Hari Pertama Ganjil Genap di DKI Diberlakukan, 1.195 Kendaraan Ditindak

Muhammad Ilman Nafi'an - detikNews
Rabu, 05 Agu 2020 07:13 WIB
Kendaraan mengalami kemacetan di Jalan Salemba Raya, Jakarta Pusat, Senin (16/3/2020). Pemprov DKI Jakarta hari ini tidak memberlakukan aturan ganjil genap, untuk mengatasi penyebaran virus corona.
Foto: Ilustrasi (Imam Kurniawan/detikcom)
Jakarta -

Aturan ganjil-genap untuk kendaraan bermotor roda empat di Jakarta telah diberlakukan kembali pada Senin kemarin. Di hari pertama aturan ganjil-genap kembali diterapkan, hampir 1.195 kendaraan yang ditindak.
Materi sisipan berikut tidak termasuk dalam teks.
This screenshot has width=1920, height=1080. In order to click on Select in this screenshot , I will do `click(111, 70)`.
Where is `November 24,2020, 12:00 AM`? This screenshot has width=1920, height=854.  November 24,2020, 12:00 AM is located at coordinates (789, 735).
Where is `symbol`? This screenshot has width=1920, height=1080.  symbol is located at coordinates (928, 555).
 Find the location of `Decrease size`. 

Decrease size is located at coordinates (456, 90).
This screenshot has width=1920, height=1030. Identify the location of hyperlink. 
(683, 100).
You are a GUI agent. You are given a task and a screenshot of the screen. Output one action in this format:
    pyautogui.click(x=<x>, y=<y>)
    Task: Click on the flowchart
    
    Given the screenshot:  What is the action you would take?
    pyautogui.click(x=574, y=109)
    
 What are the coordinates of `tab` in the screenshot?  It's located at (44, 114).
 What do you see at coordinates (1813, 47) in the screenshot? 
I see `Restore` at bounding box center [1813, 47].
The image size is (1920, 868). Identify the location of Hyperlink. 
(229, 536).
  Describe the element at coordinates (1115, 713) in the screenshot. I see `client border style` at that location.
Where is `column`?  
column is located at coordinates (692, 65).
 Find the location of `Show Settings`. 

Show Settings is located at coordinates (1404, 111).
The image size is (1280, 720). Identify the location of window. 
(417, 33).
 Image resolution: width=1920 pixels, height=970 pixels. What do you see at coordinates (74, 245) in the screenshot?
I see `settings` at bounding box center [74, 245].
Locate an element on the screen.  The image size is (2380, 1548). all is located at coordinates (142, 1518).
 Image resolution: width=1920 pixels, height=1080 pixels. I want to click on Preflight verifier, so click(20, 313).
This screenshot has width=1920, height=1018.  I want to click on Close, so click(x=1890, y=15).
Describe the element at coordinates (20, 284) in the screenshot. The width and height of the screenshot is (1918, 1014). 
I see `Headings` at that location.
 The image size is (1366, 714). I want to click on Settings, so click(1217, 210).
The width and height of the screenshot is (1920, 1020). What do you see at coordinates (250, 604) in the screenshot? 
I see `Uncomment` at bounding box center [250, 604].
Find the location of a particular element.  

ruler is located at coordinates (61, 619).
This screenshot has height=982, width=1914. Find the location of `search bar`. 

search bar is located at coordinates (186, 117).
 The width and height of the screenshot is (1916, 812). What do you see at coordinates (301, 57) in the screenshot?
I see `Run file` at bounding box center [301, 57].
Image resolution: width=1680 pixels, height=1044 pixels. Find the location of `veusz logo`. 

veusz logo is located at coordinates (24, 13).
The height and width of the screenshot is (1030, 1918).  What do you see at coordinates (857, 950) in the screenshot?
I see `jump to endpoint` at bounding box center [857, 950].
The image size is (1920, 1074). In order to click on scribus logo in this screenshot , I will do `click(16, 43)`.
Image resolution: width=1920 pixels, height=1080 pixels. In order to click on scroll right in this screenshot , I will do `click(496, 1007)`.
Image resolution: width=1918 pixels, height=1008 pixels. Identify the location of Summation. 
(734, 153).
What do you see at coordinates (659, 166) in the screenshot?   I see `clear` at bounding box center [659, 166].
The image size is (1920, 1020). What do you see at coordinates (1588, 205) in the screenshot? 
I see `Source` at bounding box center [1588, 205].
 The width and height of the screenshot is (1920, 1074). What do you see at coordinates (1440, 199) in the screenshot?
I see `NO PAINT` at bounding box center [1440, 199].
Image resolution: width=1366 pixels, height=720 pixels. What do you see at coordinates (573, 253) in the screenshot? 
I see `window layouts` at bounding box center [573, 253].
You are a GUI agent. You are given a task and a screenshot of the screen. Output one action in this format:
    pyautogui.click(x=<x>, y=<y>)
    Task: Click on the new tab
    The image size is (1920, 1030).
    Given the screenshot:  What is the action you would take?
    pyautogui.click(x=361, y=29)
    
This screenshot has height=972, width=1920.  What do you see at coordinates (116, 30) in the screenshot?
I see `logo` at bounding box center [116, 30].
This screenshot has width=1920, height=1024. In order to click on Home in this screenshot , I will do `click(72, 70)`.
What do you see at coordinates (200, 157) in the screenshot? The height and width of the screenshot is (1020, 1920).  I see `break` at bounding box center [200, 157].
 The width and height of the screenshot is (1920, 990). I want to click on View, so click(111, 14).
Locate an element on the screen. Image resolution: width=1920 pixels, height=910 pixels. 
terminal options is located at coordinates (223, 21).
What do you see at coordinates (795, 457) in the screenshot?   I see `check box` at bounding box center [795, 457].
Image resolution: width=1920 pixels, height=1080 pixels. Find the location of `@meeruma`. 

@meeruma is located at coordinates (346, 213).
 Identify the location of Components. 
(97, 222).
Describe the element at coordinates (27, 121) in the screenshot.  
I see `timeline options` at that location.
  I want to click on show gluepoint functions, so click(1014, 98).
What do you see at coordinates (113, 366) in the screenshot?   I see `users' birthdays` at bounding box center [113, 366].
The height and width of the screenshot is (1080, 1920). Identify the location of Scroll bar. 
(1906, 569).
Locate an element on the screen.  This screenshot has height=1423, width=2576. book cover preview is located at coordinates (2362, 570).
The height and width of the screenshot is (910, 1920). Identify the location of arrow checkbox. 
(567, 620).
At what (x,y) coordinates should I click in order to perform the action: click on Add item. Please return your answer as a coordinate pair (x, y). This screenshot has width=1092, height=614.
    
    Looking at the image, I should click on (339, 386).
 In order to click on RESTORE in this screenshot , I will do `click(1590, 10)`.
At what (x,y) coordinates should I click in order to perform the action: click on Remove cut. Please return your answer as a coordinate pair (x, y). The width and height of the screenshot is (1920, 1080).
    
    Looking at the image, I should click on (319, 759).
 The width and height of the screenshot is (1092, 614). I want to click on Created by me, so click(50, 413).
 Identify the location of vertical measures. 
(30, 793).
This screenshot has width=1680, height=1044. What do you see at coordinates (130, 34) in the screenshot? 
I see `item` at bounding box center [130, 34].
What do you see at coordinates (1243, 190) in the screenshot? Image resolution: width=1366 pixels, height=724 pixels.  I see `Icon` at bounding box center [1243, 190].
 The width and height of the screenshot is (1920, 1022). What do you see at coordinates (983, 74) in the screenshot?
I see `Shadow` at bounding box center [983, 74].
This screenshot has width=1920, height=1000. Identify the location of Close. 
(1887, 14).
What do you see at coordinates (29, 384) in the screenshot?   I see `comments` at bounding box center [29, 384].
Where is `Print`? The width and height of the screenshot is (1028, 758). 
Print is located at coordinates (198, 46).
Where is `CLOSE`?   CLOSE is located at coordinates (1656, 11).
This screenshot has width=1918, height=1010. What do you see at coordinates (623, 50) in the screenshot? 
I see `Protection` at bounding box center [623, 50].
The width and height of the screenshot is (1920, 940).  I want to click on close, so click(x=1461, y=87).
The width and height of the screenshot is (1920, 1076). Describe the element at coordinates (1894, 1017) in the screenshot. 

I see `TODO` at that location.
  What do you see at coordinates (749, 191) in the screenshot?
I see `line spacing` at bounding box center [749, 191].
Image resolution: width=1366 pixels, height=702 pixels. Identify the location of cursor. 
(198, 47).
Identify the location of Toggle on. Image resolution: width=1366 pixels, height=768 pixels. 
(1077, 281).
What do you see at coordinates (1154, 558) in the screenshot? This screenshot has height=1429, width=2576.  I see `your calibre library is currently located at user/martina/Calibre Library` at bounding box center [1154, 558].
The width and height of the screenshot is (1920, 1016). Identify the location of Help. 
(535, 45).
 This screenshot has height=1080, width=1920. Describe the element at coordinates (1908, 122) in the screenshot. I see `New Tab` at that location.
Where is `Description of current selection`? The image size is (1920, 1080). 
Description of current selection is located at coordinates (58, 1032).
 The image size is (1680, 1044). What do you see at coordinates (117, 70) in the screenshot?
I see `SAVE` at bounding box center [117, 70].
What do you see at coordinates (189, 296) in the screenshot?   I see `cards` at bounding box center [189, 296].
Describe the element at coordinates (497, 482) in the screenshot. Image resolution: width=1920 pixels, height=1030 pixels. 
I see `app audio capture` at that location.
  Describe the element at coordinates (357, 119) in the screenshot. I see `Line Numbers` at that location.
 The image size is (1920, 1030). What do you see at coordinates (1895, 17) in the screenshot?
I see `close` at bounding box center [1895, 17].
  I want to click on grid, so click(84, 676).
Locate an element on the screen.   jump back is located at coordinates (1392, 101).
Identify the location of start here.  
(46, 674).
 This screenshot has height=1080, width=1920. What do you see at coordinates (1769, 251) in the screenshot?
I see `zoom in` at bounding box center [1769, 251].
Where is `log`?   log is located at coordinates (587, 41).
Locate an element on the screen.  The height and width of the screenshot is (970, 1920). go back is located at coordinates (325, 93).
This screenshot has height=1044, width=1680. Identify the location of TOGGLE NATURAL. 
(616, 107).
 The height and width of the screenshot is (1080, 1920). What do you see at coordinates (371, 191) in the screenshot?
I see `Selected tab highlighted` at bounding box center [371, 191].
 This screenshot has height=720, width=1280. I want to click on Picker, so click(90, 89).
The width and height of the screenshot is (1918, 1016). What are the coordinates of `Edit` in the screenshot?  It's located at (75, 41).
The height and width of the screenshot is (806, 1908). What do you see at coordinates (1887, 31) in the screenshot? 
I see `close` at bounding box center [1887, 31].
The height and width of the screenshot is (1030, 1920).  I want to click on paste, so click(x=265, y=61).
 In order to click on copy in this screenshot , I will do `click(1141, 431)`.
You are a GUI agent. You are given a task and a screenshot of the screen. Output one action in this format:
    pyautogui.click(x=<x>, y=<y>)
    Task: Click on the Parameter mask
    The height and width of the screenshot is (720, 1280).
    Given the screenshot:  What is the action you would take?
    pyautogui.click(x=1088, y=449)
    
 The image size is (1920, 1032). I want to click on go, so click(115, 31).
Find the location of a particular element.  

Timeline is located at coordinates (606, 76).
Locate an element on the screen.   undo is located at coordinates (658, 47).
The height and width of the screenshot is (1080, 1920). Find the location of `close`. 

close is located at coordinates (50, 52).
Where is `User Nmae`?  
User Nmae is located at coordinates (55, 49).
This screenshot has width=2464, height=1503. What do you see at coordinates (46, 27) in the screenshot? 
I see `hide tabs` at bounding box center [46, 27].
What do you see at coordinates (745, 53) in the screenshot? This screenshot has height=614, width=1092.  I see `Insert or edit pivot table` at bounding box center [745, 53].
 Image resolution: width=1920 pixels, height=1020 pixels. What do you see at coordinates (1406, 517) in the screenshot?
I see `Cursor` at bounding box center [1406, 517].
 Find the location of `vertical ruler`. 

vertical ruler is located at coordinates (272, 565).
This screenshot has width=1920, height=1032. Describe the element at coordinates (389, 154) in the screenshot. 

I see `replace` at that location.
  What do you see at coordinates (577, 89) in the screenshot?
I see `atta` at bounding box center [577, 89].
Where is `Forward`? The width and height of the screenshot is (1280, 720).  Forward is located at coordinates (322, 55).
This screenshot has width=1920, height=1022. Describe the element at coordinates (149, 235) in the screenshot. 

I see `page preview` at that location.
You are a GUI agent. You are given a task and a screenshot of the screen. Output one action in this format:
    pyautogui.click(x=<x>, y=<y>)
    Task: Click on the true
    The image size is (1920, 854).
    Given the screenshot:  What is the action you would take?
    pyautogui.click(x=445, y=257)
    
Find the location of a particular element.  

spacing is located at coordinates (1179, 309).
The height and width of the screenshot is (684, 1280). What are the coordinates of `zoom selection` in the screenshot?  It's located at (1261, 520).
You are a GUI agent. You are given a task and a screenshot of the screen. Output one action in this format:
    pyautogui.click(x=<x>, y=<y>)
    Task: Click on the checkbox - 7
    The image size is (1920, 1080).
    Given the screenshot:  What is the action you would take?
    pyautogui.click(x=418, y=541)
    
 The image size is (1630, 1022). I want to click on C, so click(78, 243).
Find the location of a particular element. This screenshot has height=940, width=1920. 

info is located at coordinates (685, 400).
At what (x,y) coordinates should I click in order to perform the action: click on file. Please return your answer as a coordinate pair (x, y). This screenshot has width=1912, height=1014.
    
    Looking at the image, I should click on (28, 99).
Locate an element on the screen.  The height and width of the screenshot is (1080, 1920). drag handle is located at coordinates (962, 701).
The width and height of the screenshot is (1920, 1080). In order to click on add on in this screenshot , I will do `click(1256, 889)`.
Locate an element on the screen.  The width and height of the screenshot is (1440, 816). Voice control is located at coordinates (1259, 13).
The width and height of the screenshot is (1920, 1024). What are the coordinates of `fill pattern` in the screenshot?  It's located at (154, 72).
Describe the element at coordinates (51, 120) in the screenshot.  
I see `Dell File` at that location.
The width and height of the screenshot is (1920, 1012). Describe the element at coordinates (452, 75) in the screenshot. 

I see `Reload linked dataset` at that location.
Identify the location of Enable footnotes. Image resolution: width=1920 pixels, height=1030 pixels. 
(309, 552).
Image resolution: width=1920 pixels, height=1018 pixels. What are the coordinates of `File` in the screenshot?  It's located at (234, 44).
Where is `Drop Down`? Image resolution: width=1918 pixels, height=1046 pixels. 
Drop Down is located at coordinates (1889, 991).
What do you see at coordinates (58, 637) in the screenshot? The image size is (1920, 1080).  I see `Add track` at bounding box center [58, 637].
Kepala Dinas Perhubungan Provinsi DKI Jakarta Syafrin Liputo mengatakan, penindakan di hari pertama ganjil-genap berlaku pada Senin (3/8), ada 826 kendaraan yang ditindak oleh petugas Dishub dan 369 kendaraan ditindak oleh polisi.

"Rekapitulasi pengawasan gage 3 Agustus 2020, pengawasan Dishub diputarbalikkan, 121 Kendaraan, ditegur/diimbau, 705 Kendaraan, 826 kendaraan. Pengawasan polisi, ditegur/diimbau 369, total 1.195 kendaraan," ujar Syafrin saat dihubungi, Selasa (4/8/2020).

Lebih lanjut, Syafrin menuturkan, jumlah penumpang Transjakarta di hari pertama pemberlakuan kebijakan ganjil-genap pukul 05.00-22.00 WIB hanya sebesar 2,62 persen. Jumlah kenaikan itu yakni pada Senin (3/8) jumlah penumpang Transjakarta berjumlah 169.517 penumpang, Minggu (2/8) jumlah penumpang Transjakarta 83.453 orang dan pada Senin (27/7) penumpang Transjakarta 165.184 orang.

Sementara itu, jumlah penumpang MRT mengalami penurunan sebesar 8 persen di hari pertama penerapan ganjil-genap. Jumlah penumpang MRT Senin (3/8) berjumlah 8.653 orang, Minggu (2/8) berjumlah 2.635 orang dan pada Senin (27/7) penumpang MRT berjumlah 9.405 orang.

Untuk diketahui, kebijakan ganjil-genap untuk mobil pribadi di Jakarta berlaku mulai hari ini. Sosialisasi berlangsung pada 3-5 Agustus 2020 dan tilang baru berlaku mulai 6 Agustus 2020.

Direktur Lalu Lintas Polda Metro Jaya Kombes Sambodo Purnomo Yogo mengatakan pihaknya hanya akan memberlakukan teguran lisan di 3 hari pertama. Namun, polisi masih tetap memberhentikan mereka yang melanggar.

"Untuk melaksanakan penindakan pelanggaran tersebut, maka kami sampaikan bahwa selama 3 hari ini kami akan melaksanakan sosialisasi terlebih dahulu, artinya Senin, Selasa, Rabu, kita belum akan melakukan penindakan dengan tilang, baik secara manual maupun secara e-TLE," kata Sambodo kepada wartawan di Bundaran HI, Jakarta Pusat, Minggu (2/8).